Write out the following data word for word, keeping every line as it stands.

(Data for finding displayed items)
[START]

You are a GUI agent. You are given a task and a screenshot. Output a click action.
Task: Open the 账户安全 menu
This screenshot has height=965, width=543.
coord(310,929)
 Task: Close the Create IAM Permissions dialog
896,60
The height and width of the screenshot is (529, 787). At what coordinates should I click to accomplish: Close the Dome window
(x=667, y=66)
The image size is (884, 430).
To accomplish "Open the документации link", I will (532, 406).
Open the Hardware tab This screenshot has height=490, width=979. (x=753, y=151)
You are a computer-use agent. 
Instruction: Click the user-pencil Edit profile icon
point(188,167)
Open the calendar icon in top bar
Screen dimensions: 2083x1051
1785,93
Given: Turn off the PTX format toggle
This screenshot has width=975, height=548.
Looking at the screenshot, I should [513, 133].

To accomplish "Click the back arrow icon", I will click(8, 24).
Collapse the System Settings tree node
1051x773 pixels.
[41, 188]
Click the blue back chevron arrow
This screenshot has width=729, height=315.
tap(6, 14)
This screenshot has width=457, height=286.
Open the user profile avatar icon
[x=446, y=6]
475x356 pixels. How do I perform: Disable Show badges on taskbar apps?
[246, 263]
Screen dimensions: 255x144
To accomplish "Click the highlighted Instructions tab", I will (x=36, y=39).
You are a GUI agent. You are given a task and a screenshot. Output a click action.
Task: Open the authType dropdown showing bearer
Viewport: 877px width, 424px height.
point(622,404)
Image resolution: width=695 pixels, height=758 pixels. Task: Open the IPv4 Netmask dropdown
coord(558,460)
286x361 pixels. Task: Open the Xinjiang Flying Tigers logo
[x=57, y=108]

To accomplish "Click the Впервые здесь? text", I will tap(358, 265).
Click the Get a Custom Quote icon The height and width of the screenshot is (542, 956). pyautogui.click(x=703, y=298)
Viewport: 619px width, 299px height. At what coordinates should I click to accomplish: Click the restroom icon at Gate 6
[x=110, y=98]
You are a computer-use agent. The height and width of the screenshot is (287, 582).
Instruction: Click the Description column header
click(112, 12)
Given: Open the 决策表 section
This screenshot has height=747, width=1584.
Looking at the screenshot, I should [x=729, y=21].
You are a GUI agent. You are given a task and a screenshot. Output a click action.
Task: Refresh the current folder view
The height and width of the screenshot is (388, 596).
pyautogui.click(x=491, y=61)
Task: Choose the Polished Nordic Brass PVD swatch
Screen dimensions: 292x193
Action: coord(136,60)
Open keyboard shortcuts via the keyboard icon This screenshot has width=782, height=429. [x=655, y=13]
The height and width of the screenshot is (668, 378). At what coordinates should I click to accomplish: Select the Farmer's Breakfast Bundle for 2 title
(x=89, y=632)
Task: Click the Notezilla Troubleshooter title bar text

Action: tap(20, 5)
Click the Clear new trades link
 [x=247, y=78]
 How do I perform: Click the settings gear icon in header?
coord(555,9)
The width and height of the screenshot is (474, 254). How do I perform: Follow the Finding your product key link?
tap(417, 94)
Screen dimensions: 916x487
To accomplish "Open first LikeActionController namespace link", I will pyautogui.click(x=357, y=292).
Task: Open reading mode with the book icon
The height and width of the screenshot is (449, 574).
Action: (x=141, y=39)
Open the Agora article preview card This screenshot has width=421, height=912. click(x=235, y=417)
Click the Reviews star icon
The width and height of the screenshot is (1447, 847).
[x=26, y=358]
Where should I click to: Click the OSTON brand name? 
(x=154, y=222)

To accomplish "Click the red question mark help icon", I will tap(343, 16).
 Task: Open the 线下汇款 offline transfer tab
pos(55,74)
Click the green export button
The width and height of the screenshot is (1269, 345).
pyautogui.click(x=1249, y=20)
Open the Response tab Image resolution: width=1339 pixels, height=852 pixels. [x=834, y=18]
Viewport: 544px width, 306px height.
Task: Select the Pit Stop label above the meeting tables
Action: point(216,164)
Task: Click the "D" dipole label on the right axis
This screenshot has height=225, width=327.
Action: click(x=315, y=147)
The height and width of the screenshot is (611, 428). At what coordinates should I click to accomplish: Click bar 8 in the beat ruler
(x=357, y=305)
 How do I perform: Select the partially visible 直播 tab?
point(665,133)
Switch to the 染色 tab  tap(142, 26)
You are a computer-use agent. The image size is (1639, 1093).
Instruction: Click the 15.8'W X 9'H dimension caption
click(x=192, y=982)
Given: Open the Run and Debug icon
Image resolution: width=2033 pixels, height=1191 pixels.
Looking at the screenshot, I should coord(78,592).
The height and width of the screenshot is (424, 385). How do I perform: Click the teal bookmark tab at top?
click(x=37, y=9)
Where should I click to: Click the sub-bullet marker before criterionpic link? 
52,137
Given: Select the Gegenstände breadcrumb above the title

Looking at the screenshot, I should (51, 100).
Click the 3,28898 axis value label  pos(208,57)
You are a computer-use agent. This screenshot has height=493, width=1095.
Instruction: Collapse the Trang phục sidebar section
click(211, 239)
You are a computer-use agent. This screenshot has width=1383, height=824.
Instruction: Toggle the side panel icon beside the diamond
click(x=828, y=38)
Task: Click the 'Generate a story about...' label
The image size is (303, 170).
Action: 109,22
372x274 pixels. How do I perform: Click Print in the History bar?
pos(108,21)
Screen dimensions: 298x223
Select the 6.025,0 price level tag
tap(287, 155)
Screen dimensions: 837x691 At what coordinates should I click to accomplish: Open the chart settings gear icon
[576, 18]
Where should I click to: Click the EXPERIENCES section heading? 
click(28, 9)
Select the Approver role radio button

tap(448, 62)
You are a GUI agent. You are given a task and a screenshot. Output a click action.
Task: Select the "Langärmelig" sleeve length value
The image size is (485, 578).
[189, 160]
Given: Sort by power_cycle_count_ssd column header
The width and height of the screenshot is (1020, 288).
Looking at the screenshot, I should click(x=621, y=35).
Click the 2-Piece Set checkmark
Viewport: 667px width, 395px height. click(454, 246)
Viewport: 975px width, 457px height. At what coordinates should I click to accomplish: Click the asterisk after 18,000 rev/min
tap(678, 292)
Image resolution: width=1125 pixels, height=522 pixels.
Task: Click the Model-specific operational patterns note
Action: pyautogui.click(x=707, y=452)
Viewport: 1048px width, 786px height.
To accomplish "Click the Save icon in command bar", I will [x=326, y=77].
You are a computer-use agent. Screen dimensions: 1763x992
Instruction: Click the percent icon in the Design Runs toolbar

[END]

> **TASK RESPONSE**
You are a GUI agent. You are given a task and a screenshot. Output a click action.
Task: Open the 账户安全 menu
This screenshot has height=965, width=543.
coord(310,929)
 Task: Close the Create IAM Permissions dialog
896,60
The height and width of the screenshot is (529, 787). At what coordinates should I click to accomplish: Close the Dome window
(x=667, y=66)
The image size is (884, 430).
To accomplish "Open the документации link", I will (532, 406).
Open the Hardware tab This screenshot has height=490, width=979. (x=753, y=151)
You are a computer-use agent. 
Instruction: Click the user-pencil Edit profile icon
point(188,167)
Open the calendar icon in top bar
Screen dimensions: 2083x1051
1785,93
Given: Turn off the PTX format toggle
This screenshot has width=975, height=548.
Looking at the screenshot, I should [513, 133].

To accomplish "Click the back arrow icon", I will click(8, 24).
Collapse the System Settings tree node
1051x773 pixels.
[41, 188]
Click the blue back chevron arrow
This screenshot has width=729, height=315.
tap(6, 14)
This screenshot has width=457, height=286.
Open the user profile avatar icon
[x=446, y=6]
475x356 pixels. How do I perform: Disable Show badges on taskbar apps?
[246, 263]
Screen dimensions: 255x144
To accomplish "Click the highlighted Instructions tab", I will (x=36, y=39).
You are a GUI agent. You are given a task and a screenshot. Output a click action.
Task: Open the authType dropdown showing bearer
Viewport: 877px width, 424px height.
point(622,404)
Image resolution: width=695 pixels, height=758 pixels. Task: Open the IPv4 Netmask dropdown
coord(558,460)
286x361 pixels. Task: Open the Xinjiang Flying Tigers logo
[x=57, y=108]

To accomplish "Click the Впервые здесь? text", I will tap(358, 265).
Click the Get a Custom Quote icon The height and width of the screenshot is (542, 956). pyautogui.click(x=703, y=298)
Viewport: 619px width, 299px height. At what coordinates should I click to accomplish: Click the restroom icon at Gate 6
[x=110, y=98]
You are a computer-use agent. The height and width of the screenshot is (287, 582).
Instruction: Click the Description column header
click(112, 12)
Given: Open the 决策表 section
This screenshot has height=747, width=1584.
Looking at the screenshot, I should [x=729, y=21].
You are a GUI agent. You are given a task and a screenshot. Output a click action.
Task: Refresh the current folder view
The height and width of the screenshot is (388, 596).
pyautogui.click(x=491, y=61)
Task: Choose the Polished Nordic Brass PVD swatch
Screen dimensions: 292x193
Action: coord(136,60)
Open keyboard shortcuts via the keyboard icon This screenshot has width=782, height=429. [x=655, y=13]
The height and width of the screenshot is (668, 378). At what coordinates should I click to accomplish: Select the Farmer's Breakfast Bundle for 2 title
(x=89, y=632)
Task: Click the Notezilla Troubleshooter title bar text

Action: tap(20, 5)
Click the Clear new trades link
 [x=247, y=78]
 How do I perform: Click the settings gear icon in header?
coord(555,9)
The width and height of the screenshot is (474, 254). How do I perform: Follow the Finding your product key link?
tap(417, 94)
Screen dimensions: 916x487
To accomplish "Open first LikeActionController namespace link", I will pyautogui.click(x=357, y=292).
Task: Open reading mode with the book icon
The height and width of the screenshot is (449, 574).
Action: (x=141, y=39)
Open the Agora article preview card This screenshot has width=421, height=912. click(x=235, y=417)
Click the Reviews star icon
The width and height of the screenshot is (1447, 847).
[x=26, y=358]
Where should I click to: Click the OSTON brand name? 
(x=154, y=222)

To accomplish "Click the red question mark help icon", I will tap(343, 16).
 Task: Open the 线下汇款 offline transfer tab
pos(55,74)
Click the green export button
The width and height of the screenshot is (1269, 345).
pyautogui.click(x=1249, y=20)
Open the Response tab Image resolution: width=1339 pixels, height=852 pixels. [x=834, y=18]
Viewport: 544px width, 306px height.
Task: Select the Pit Stop label above the meeting tables
Action: point(216,164)
Task: Click the "D" dipole label on the right axis
This screenshot has height=225, width=327.
Action: click(x=315, y=147)
The height and width of the screenshot is (611, 428). At what coordinates should I click to accomplish: Click bar 8 in the beat ruler
(x=357, y=305)
 How do I perform: Select the partially visible 直播 tab?
point(665,133)
Switch to the 染色 tab  tap(142, 26)
You are a computer-use agent. The image size is (1639, 1093).
Instruction: Click the 15.8'W X 9'H dimension caption
click(x=192, y=982)
Given: Open the Run and Debug icon
Image resolution: width=2033 pixels, height=1191 pixels.
Looking at the screenshot, I should coord(78,592).
The height and width of the screenshot is (424, 385). How do I perform: Click the teal bookmark tab at top?
click(x=37, y=9)
Where should I click to: Click the sub-bullet marker before criterionpic link? 
52,137
Given: Select the Gegenstände breadcrumb above the title

Looking at the screenshot, I should (51, 100).
Click the 3,28898 axis value label  pos(208,57)
You are a computer-use agent. This screenshot has height=493, width=1095.
Instruction: Collapse the Trang phục sidebar section
click(211, 239)
You are a computer-use agent. This screenshot has width=1383, height=824.
Instruction: Toggle the side panel icon beside the diamond
click(x=828, y=38)
Task: Click the 'Generate a story about...' label
The image size is (303, 170).
Action: 109,22
372x274 pixels. How do I perform: Click Print in the History bar?
pos(108,21)
Screen dimensions: 298x223
Select the 6.025,0 price level tag
tap(287, 155)
Screen dimensions: 837x691 At what coordinates should I click to accomplish: Open the chart settings gear icon
[576, 18]
Where should I click to: Click the EXPERIENCES section heading? 
click(28, 9)
Select the Approver role radio button

tap(448, 62)
You are a GUI agent. You are given a task and a screenshot. Output a click action.
Task: Select the "Langärmelig" sleeve length value
The image size is (485, 578).
[189, 160]
Given: Sort by power_cycle_count_ssd column header
The width and height of the screenshot is (1020, 288).
Looking at the screenshot, I should click(x=621, y=35).
Click the 2-Piece Set checkmark
Viewport: 667px width, 395px height. click(454, 246)
Viewport: 975px width, 457px height. At what coordinates should I click to accomplish: Click the asterisk after 18,000 rev/min
tap(678, 292)
Image resolution: width=1125 pixels, height=522 pixels.
Task: Click the Model-specific operational patterns note
Action: pyautogui.click(x=707, y=452)
Viewport: 1048px width, 786px height.
To accomplish "Click the Save icon in command bar", I will [x=326, y=77].
You are a computer-use agent. Screen dimensions: 1763x992
Instruction: Click the percent icon in the Design Runs toolbar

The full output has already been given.